*** Opening of PROVIDED DATA ***

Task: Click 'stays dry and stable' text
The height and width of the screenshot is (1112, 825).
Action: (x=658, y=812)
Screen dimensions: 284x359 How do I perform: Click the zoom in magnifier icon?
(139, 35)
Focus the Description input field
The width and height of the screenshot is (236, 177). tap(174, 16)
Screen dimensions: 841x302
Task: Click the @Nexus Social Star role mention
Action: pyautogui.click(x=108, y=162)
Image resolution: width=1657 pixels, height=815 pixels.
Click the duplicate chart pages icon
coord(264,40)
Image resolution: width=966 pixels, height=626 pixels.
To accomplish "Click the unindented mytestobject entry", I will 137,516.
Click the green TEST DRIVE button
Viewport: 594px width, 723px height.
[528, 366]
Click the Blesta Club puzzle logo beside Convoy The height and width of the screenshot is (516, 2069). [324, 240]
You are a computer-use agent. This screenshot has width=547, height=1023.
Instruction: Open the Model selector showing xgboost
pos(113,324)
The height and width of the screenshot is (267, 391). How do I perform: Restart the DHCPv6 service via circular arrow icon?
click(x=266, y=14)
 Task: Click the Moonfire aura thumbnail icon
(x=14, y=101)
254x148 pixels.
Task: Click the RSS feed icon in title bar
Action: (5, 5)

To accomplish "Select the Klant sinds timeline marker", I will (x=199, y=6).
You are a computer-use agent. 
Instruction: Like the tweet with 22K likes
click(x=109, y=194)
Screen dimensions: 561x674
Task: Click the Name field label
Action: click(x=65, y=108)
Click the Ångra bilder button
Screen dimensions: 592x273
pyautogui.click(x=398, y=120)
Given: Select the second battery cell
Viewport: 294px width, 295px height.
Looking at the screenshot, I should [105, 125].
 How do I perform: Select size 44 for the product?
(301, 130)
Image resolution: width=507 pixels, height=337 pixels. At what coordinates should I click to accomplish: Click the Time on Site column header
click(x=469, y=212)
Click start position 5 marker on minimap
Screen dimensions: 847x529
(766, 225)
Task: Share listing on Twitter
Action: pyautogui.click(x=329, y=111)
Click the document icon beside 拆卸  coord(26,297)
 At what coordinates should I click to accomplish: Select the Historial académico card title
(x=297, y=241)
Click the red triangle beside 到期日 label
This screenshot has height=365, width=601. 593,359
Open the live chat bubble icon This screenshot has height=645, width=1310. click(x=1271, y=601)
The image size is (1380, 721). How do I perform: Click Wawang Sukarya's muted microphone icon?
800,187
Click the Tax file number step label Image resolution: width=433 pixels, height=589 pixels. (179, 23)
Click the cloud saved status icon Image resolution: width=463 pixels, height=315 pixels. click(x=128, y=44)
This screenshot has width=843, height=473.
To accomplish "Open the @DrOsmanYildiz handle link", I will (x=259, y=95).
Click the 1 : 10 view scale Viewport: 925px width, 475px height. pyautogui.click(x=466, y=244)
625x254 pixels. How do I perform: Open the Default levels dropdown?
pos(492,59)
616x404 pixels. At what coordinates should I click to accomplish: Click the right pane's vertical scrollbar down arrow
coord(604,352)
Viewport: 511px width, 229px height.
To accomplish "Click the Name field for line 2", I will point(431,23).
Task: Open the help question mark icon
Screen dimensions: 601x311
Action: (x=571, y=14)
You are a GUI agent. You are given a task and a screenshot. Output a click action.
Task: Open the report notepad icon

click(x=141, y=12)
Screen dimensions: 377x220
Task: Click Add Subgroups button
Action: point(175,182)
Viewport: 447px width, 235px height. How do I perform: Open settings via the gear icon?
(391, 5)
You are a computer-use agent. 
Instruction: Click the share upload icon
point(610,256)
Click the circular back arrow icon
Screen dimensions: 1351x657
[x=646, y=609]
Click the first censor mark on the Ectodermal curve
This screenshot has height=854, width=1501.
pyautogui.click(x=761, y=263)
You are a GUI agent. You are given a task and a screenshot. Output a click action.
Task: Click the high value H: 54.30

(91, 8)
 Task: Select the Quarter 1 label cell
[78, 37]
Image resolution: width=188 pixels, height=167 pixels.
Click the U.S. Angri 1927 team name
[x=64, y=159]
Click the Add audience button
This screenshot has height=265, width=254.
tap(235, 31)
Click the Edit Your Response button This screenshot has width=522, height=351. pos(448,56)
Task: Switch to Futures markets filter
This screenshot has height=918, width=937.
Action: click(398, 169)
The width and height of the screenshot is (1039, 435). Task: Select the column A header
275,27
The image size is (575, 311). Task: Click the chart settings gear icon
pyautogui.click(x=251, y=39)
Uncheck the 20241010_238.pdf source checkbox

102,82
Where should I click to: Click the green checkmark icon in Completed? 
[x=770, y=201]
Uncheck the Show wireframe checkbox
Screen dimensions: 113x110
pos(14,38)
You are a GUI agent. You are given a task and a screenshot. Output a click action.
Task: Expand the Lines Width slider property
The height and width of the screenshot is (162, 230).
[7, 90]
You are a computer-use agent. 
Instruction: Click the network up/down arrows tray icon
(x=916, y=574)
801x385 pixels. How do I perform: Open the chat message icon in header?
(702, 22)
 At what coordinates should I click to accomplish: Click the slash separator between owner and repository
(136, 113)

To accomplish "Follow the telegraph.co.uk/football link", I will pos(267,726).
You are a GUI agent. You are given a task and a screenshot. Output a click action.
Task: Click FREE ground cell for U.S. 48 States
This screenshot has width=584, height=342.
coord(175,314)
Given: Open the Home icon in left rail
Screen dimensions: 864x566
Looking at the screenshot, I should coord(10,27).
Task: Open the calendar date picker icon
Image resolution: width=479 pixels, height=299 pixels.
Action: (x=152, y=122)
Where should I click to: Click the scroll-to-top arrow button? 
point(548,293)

*** Close of PROVIDED DATA ***

* **EXERCISE GOAL**
Return every line from the entries above that contains the word "link".

* **YOUR SOLUTION**
To accomplish "Open the @DrOsmanYildiz handle link", I will (x=259, y=95).
To accomplish "Follow the telegraph.co.uk/football link", I will pos(267,726).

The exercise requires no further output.